Task to complete: Images are to be omitted, and the rest of the records reproduced exactly.

---------- Recorded data ----------

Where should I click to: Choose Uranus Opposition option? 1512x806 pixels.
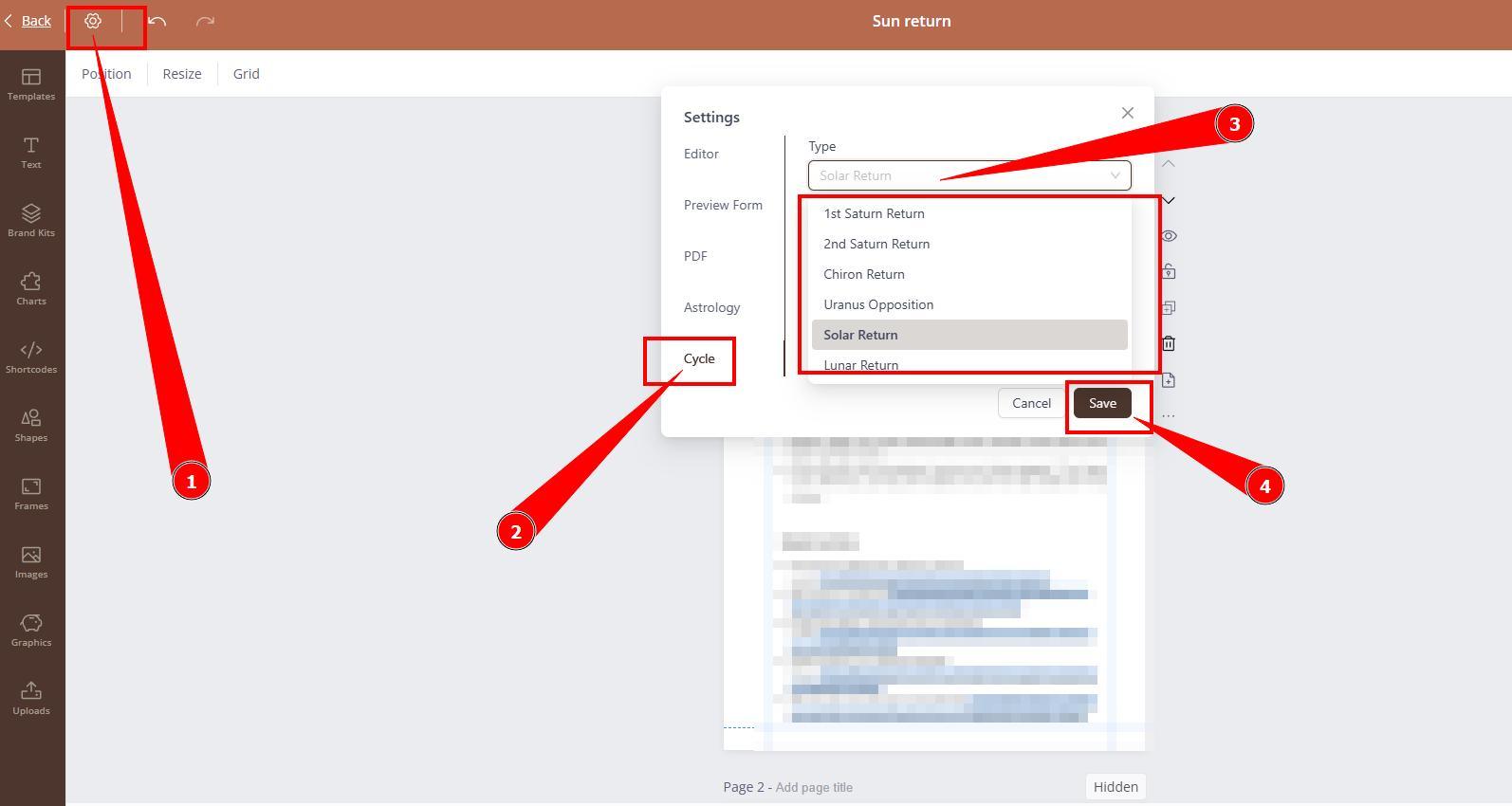tap(878, 304)
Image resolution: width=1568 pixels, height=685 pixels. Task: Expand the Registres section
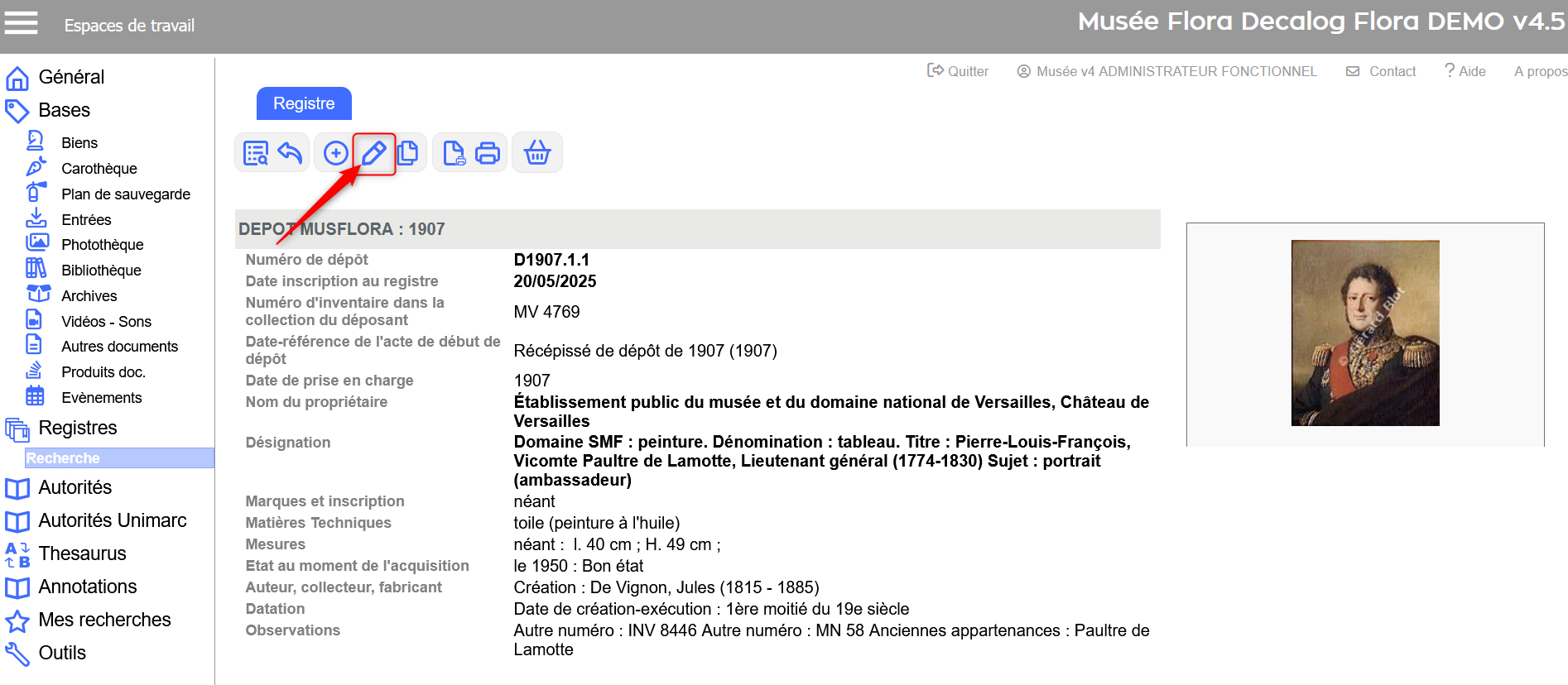click(x=78, y=428)

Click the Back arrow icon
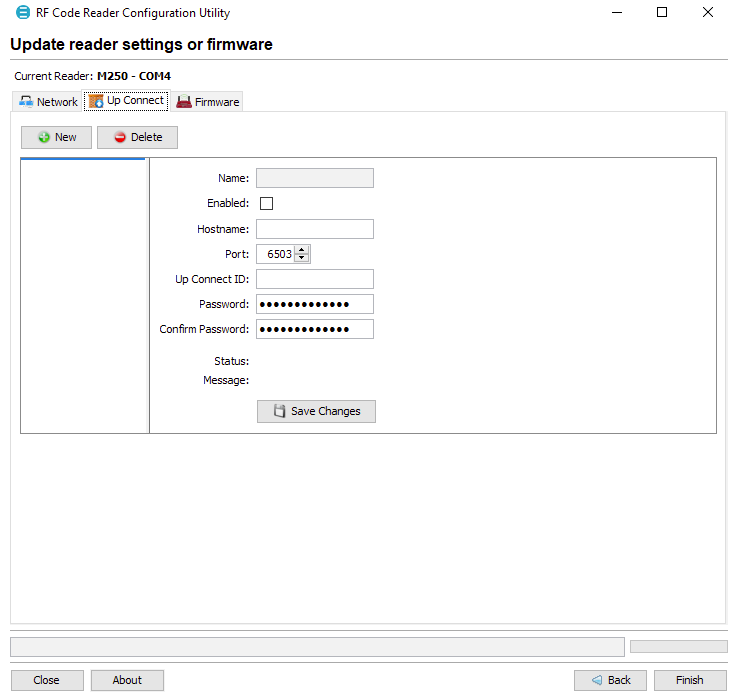(597, 680)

----------

Solution for this task:
Where should I click to: Choose Uranus Opposition option? 1512x806 pixels.
tap(878, 304)
Image resolution: width=1568 pixels, height=685 pixels. Task: Expand the Registres section
click(x=78, y=428)

Click the Back arrow icon
(597, 680)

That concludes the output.